Directions for this task —
How many lines of the material below contain the string "dung"? Answer with the number and nothing else.

=-=-=

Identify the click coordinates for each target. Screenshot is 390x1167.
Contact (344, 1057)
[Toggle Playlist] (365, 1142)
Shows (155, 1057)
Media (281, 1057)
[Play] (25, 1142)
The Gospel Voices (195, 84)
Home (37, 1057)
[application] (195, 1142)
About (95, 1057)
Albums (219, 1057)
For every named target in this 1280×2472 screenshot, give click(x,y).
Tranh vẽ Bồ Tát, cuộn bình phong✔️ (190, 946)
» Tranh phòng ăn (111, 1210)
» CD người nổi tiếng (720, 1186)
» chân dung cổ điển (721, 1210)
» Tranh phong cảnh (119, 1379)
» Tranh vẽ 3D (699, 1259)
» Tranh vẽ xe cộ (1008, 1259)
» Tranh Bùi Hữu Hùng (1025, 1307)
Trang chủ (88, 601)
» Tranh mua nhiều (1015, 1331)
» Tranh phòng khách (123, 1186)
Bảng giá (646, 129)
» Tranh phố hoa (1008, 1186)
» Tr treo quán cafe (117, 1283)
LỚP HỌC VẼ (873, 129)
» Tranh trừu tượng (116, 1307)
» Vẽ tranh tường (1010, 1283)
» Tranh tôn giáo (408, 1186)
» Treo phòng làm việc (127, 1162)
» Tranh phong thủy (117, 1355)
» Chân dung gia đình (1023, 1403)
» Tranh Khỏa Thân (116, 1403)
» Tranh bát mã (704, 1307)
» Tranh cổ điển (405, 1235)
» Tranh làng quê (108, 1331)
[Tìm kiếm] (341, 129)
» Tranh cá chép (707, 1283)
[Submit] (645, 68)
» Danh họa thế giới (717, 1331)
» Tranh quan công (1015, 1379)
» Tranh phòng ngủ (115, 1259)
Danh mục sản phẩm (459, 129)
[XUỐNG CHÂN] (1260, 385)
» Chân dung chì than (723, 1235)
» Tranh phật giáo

=-=-=

Solved exercise —
3